You will need to skin your game within the first two hours of capture while it is still warm. You can begin skinning as your game is draining by following the steps below:

  • Make an incision on the inside of each leg towards the middle of the carcass
  • Cut around the neck as close to the head as possible (or as far as possible if you are planning on mounting it)
  • Grab the skin at the back of the head and using both of your hands, pull down hard
  • Use a sharp knife to work the skin the legs and any other spots that are left stuck

Capping the game is best left to a taxidermist as they have the necessary experience on how to handle the ears, nose, mouth, and eyes.

Small mammals

Small animals that are the size of a coyote or smaller should only be skinned by a professional. This is because such animals usually have very thin skin. If you cannot present your small game to a taxidermist immediately, place the carcass in a plastic bag as soon as it cools off then freeze it. Beware of such diseases as tularemia and rabies that can be transmitted through cuts or abrasions on your skin.


Avoid gutting the bird. Rather, rinse off any blood from the feathers. If you do not have a taxidermist nearby, preserve your game in an ice chest. Carefully place the bird in a plastic bag before freezing it. If the tail does not fit into the plastic bag, place them in a way that they stick out of the bag rather than bending them.
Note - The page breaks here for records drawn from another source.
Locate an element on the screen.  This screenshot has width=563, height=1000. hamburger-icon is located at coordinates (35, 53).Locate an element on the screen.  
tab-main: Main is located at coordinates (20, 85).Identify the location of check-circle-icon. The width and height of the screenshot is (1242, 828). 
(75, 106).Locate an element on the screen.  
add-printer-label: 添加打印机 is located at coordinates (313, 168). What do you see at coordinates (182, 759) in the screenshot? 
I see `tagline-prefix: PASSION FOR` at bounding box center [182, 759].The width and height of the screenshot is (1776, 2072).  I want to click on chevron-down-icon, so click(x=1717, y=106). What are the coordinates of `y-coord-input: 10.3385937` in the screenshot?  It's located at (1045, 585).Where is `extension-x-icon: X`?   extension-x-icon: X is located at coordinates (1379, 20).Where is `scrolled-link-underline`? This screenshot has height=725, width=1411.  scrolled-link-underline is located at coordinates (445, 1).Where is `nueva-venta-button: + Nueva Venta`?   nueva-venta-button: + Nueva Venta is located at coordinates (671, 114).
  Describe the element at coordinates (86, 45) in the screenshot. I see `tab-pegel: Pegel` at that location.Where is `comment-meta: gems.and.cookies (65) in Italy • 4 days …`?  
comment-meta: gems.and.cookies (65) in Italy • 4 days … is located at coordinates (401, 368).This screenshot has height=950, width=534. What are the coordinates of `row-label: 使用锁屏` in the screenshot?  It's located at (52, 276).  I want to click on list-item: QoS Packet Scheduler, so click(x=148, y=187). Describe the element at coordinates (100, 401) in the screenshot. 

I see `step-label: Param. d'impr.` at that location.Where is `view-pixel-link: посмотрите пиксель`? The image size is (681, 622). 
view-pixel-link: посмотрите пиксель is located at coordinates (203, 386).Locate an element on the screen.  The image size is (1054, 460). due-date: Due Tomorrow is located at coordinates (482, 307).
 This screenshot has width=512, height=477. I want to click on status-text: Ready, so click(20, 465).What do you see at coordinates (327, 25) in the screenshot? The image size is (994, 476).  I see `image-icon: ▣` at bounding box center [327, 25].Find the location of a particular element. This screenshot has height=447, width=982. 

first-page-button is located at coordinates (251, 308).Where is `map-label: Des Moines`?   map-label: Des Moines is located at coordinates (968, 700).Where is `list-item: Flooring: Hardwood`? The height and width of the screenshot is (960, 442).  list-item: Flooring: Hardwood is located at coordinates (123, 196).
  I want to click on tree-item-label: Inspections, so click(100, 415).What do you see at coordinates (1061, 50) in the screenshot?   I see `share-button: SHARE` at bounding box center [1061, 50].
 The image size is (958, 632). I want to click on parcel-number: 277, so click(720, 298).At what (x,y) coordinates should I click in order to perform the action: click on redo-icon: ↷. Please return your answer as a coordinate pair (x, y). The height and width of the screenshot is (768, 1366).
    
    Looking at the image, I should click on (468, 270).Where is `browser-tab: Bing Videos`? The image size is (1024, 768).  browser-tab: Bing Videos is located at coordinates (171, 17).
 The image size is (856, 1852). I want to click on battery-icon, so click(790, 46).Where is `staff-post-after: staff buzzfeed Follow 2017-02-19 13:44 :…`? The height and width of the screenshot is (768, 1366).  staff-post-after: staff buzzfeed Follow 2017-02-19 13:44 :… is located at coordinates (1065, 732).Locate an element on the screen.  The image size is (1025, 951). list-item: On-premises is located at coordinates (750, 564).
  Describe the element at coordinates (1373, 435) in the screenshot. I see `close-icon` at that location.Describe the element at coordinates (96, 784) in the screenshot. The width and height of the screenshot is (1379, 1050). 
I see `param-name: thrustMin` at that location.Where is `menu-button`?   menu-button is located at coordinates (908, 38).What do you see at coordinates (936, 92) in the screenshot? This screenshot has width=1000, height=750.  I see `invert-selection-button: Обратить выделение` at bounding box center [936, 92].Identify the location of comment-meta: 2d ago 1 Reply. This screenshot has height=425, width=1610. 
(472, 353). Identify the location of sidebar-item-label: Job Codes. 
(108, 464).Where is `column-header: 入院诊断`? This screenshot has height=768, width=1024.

Once you catch the fish, you can store them in a live well or stringers as long as there is enough water and they can move about. Storing them this way would be ideal as their natural color is preserved for the schedule taxidermy process. If you wish to take it to a taxidermist later, wrap it using a wet towel and make sure the fins lay flat against its body. This helps prevent breakage. Put it in a plastic bag and freeze it. Frozen fish can be stored for months. As the fish will lose its color shortly after you catch it, take a good photo which the taxidermist will use to duplicate the color tones of your catch. If you are hunting without a freezer and a nearby taxidermist, learn the techniques of skinning out the whole cape salting the hide.

Always make sure you present appropriately tagged game to your taxidermist. Keep in mind that hawks, owls, songbirds, and eagles are protected by federal law. As such, you cannot mount them unless you have a federal permit.